L’amore esplode come un momento liberatorio dopo la bevuta del filtro. Quello che era il giorno, o la vita (la lotta fra i regni d’Irlanda e di Cornovaglia-Inghilterra, le azioni eroiche, gli ideali di onore e fedeltà, ecc.) si trasforma nella notte-morte. L’attrazione fra i due esseri, rimasta latente e compressa nelle dimensioni vita-giorno, si libera con violenza nella dimensione notte-morte, dopo che l’assunzione del filtro (veleno non nella realtà, ma nella convinzione soggettiva) si offre loro come l’ingresso alla morte. E il regista ci ha offerto proprio la violenza del sentimento che ignora e oltrepassa ogni rimasuglio del giorno e della vita, e si precipita in un amplesso incurante di tutto ciò che lo circonda, anche della ciurma di marinai intenti a scaricare il bottino di guerra. Essi, come lo stesso Re Mark che sale sulla nave a prendere Isolde, appartengono al “polo“ vita; la passione fra i due al “polo” morte.

Tutto ciò, attraverso la lunga e meravigliosa elaborazione musicale del secondo atto, porta poi alla conclusione nel terzo: Tristan, pur ferito gravemente, non può morire in assenza di Isolde, e tutto il terzo atto non è altro che la estenuante attesa che al giorno possa succedere finalmente la notte e alla vita la morte: e ciò non può accade se non proprio nel momento in cui Isolde si ricongiunge a Tristan.

Nei particolari con i quali la regia si realizza, prevalgono quelli che si impongono di fare emergere l’aspetto umano, carnale della vicenda. Oltre alla violenza dell’amplesso alla fine del primo atto, vale la drammatica conclusione del secondo (Tristan, contrariamente alla didascalia wagneriana, si precipita disarmato su Melot e si fa trafiggere dopo aver chiamato Isolde alla notte eterna del suo castello: notte quindi come morte), e la dolce malinconia del terzo manifestata attraverso la struggente melodia del corno inglese e la tenera e premurosa assistenza di amici e vassalli al corpo gravemente ferito di Tristan. Scenografia e costumi, come si era già osservato nella sua regia del Ring del ‘77, sono privi di un riferimento temporale o di luogo, ma si offrono come realtà a se stanti, valide per ciò che “contengono”, non in quanto “contenitori”.

La direzione orchestrale è stata di altissimo livello, e credo che questo giudizio sia stato ampiamente condiviso non solo dal pubblico, ma anche da numerosi critici e osservatori.
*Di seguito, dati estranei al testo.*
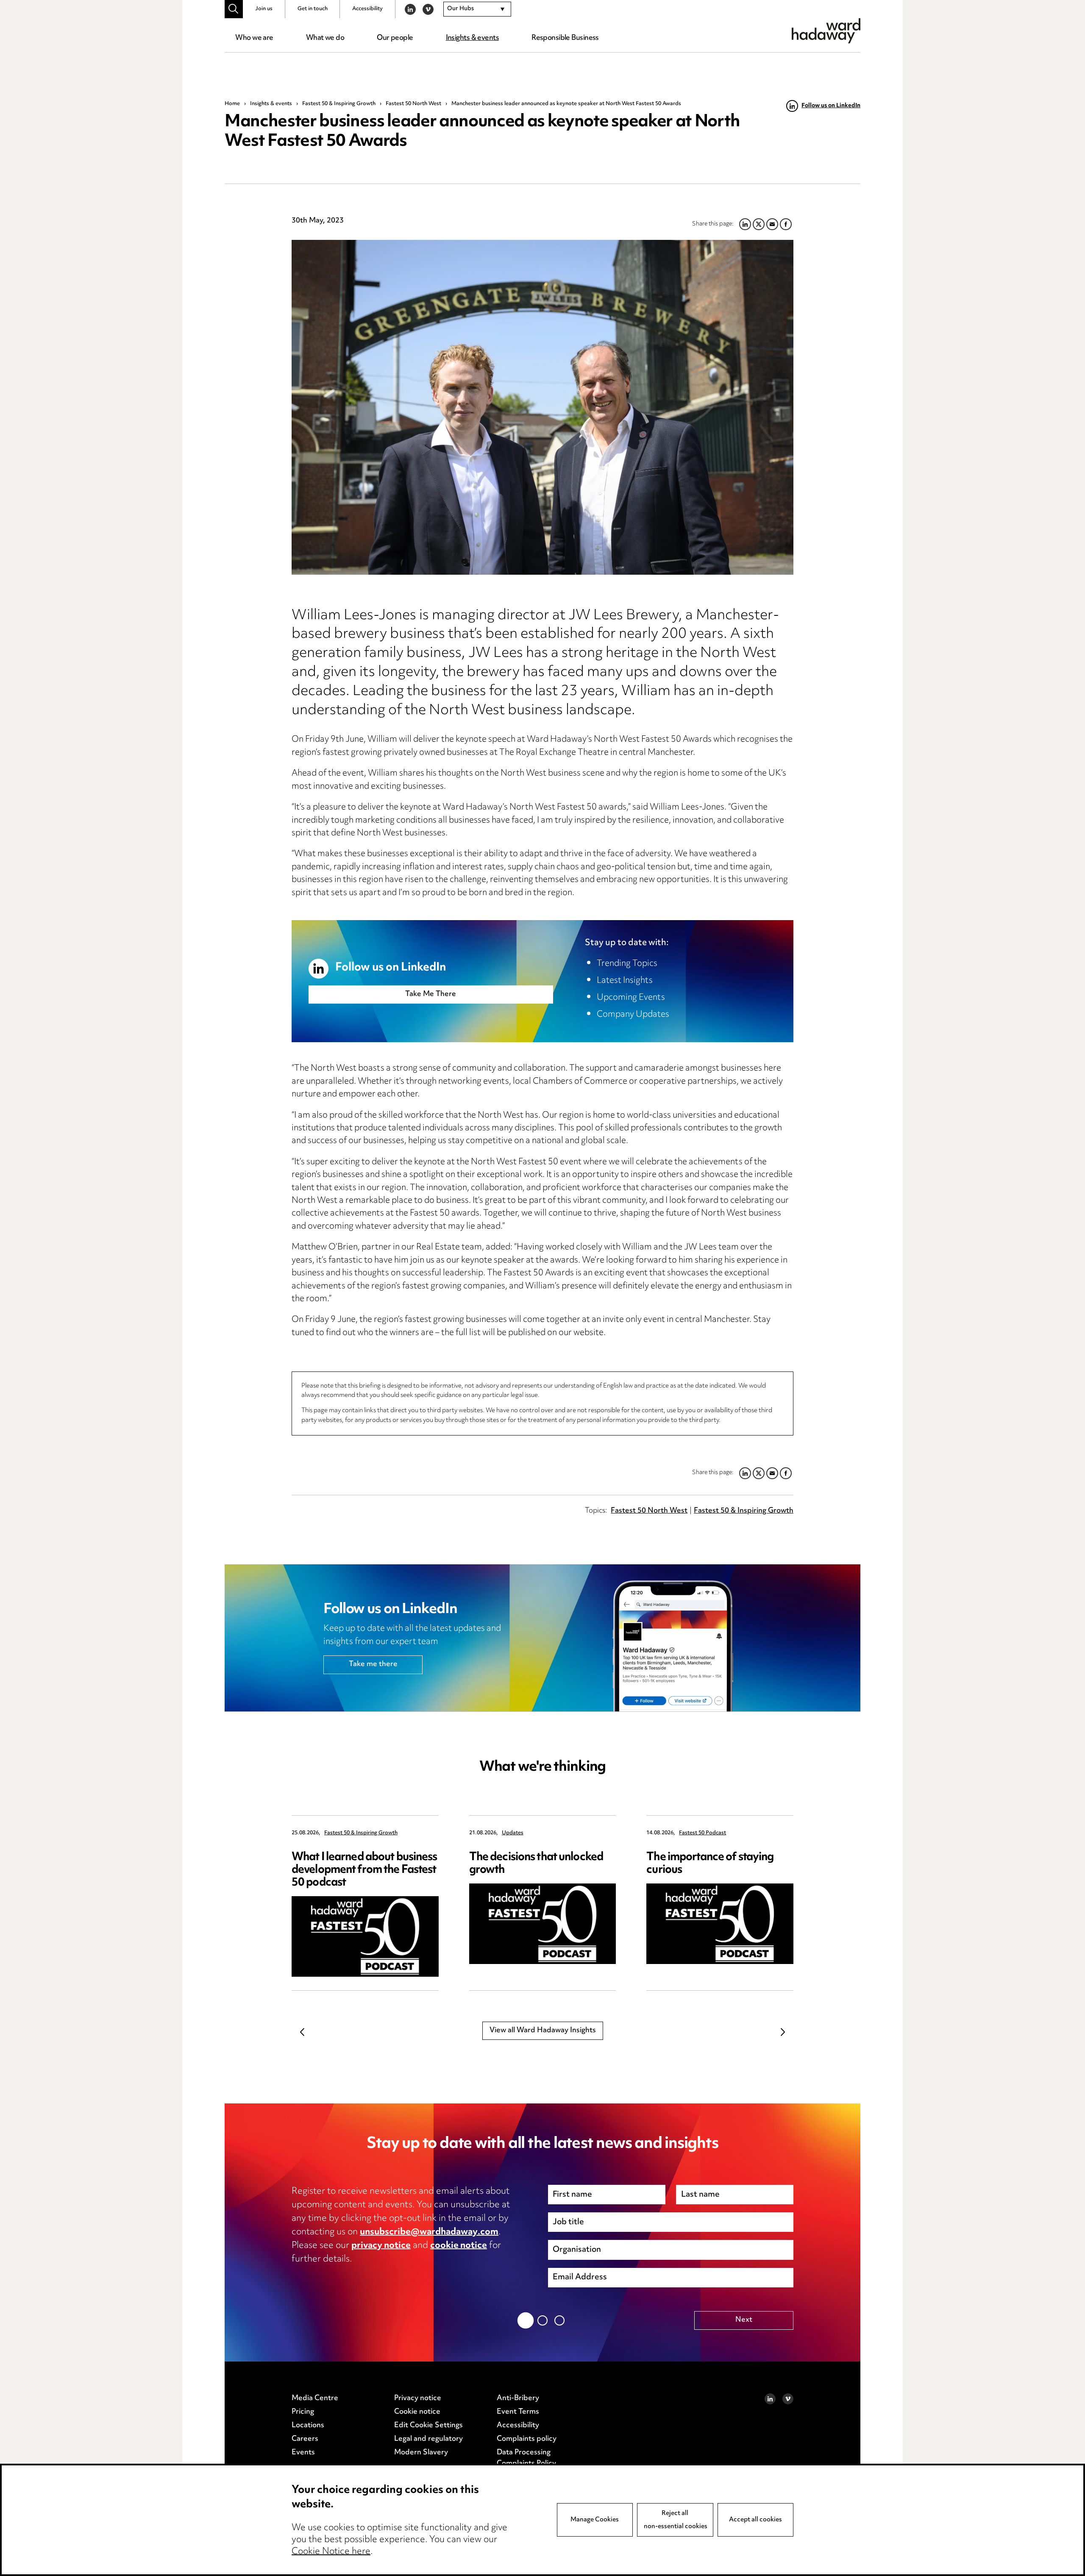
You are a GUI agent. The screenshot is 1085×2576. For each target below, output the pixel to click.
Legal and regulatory (428, 2439)
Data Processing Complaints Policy (526, 2458)
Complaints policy (526, 2439)
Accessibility (367, 8)
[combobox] (477, 9)
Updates (512, 1833)
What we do (325, 38)
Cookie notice (417, 2412)
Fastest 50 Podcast (702, 1833)
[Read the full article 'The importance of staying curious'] (719, 1923)
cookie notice (458, 2246)
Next (782, 2032)
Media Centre (315, 2398)
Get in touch (313, 8)
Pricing (303, 2412)
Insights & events (472, 38)
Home (232, 103)
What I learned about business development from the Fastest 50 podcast (364, 1870)
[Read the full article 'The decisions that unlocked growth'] (542, 1923)
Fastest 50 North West (413, 103)
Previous (302, 2032)
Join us (264, 8)
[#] (234, 9)
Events (303, 2452)
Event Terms (518, 2412)
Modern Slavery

Barenboim ha saputo rendere al massimo l’indefinitezza delle armonie e dei timbri orchestrali, servito da un’orchestra al meglio delle sue capacità esecutive.

Il cast dei cantanti ha dato vita ai personaggi con grande capacità interpretativa, dando corpo pieno e convincente alle indicazioni registiche di Chereau. I vociologhi hanno pesantemente criticato la prestazione vocale di Ian Storey, e espresso qualche dubbio su quella di Waltraud Meier. Ma, dal mio punto di vista sono critiche che non intaccano la grande bellezza, e, diciamo, la riuscita finale della rappresentazione. In particolare Storey, la sera del 28, ha cantato in condizioni fisiche non perfette, come lo speaker del teatro all’inizio dell’opera ci ha fatto sapere; e la sua voce aveva uno sgradevole timbro “da patata in bocca”. Ma il suo personaggio di Tristan c’era ed era reale, e questo è soprattutto, secondo me, quello che importa e va valorizzato nella sua interpretazione. Sulla Meier non posso dire altro che è stata una Isolde strepitosa. Splendido anche Matti Salminen nel doloroso ruolo di Re Mark, e Grochowski in quello di un Kurwenal rude ma dolcissimo nell’affetto per il suo amico Tristan. La Michelle de Young come nutrice ci ha offerto l’immagine speculare di Isolde: il buon senso dell’età, la calma affettuosa, ma anche lo sgomento di chi, vissuta sempre nel giorno, non capisce il senso della notte.

Alla fine e dopo ogni atto, grandissimi applausi del pubblico, che mi sono sembrati pienamente motivati.